In contrast, existing game consoles compel users to purchase games at exorbitant prices and any modifications performed on the console voids the warranty.  Modified consoles are likewise not allowed to play online.  Despite the restrictions, many still find ways to modify these consoles to accommodate pirated games to save on costs.  Some gamers would rather lose their warranties and not become part of the online gaming community in place of dirt-cheap games that they would complete and tire off easily anyway.

Ouya commenced with a Kickstarter campaign in July 2012 for fundraising.  After only 8 hours, the fundraising goal was reached and it ended in August 2012 with funds reaching $8.6 million – a whopping 904% of the goal.

This new console will feature an Ouya store where games and applications are exclusively available.   When the Kickstarter campaign started, first looks of the store was already available showing several independent developers.  Subsequently, more developers pledged their commitment.  Square Enix committed to release Final Fantasy III as their launch title for the console.  Other developers that pledged support are Robotiki, XBMC, Namco Bandai, and Plex Media Center.   All games will need to have a free-to-play feature which may come in the form of a free trial or with cost only on upgrades, items, or levels.  Hopefully, Ouya will attract more open source supporters that will develop games that are truly free of charge.

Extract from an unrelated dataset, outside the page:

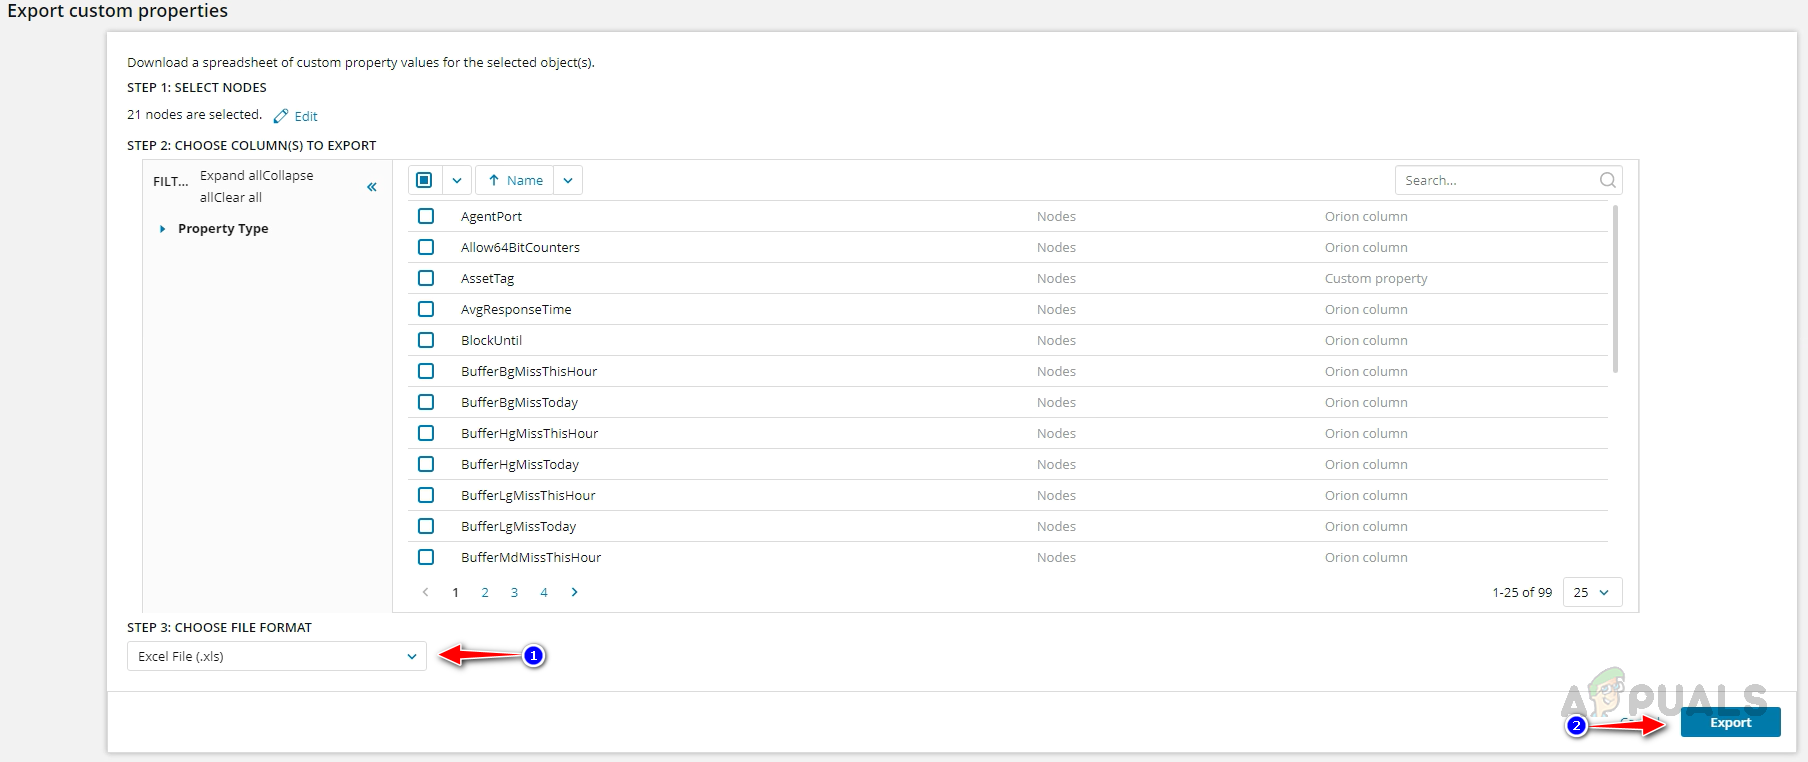The height and width of the screenshot is (762, 1808).
Task: Open the select-all options dropdown arrow
Action: coord(457,180)
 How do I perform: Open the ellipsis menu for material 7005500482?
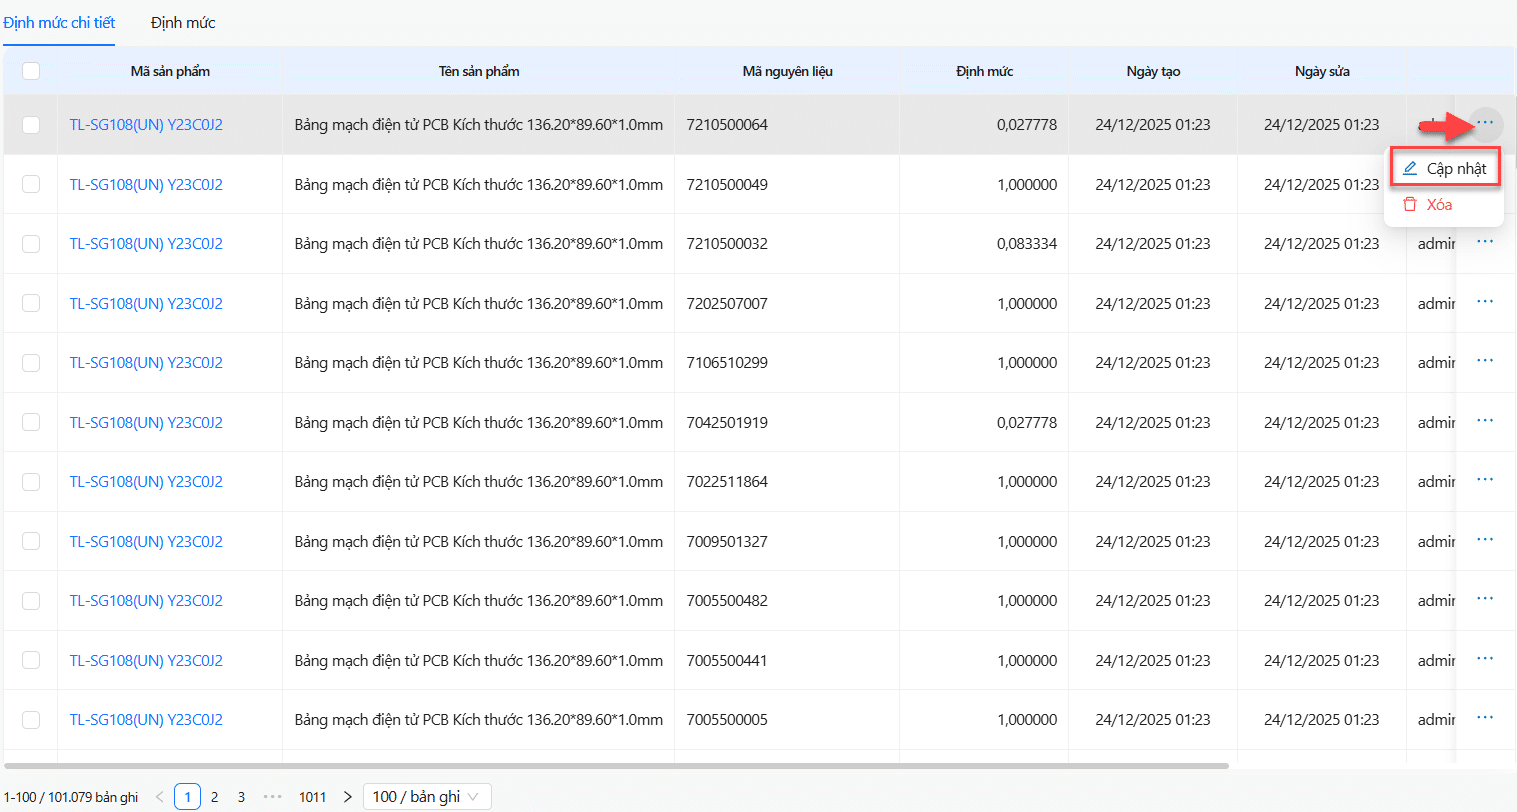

What does this mean for the console gaming community?  Analysts predict that Ouya may revolutionize the gaming industry and prompt other console manufacturers to follow the same open source model.  If Ouya gains the same support from consumers as its fundraising campaign, open source may infect other gaming platforms as well.  The closest gaming experience to a console would be playing on all in one computers, with their large screens and impressive processing power.  Thus, any game developed for the Ouya will likely be made available as a PC game.  And versions for the tablet and smartphone will surely follow.  Open source has always been the dream of hardcore techies.  With Ouya at the forefront, that dream may finally take its first step into reality.